■ **Your goal**:
These records are to be written out exactly as they read, minus the pictures.

■ **Pixel coordinate grounding data**:
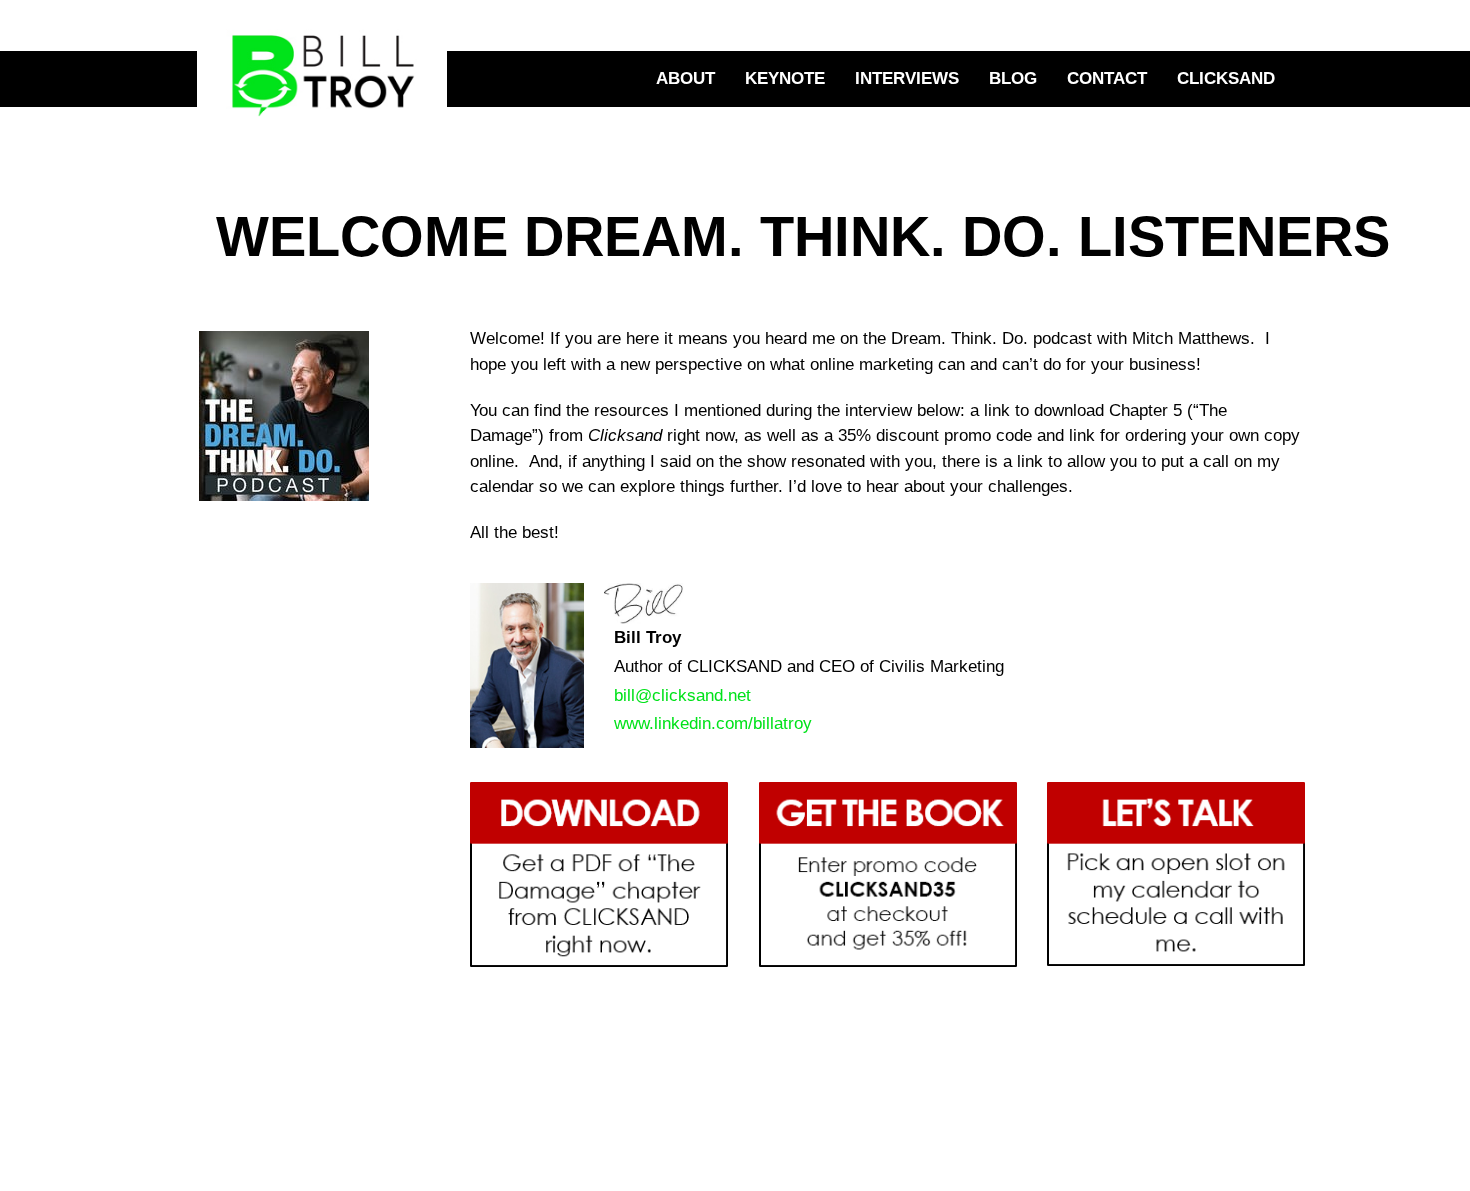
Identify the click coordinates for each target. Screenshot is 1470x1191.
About (685, 78)
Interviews (907, 78)
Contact (1107, 78)
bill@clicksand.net (682, 695)
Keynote (785, 78)
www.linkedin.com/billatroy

■ **Answer box**:
Identify the click coordinates for each target. Screenshot is 1470x1191.
About (685, 78)
Interviews (907, 78)
Contact (1107, 78)
bill@clicksand.net (682, 695)
Keynote (785, 78)
www.linkedin.com/billatroy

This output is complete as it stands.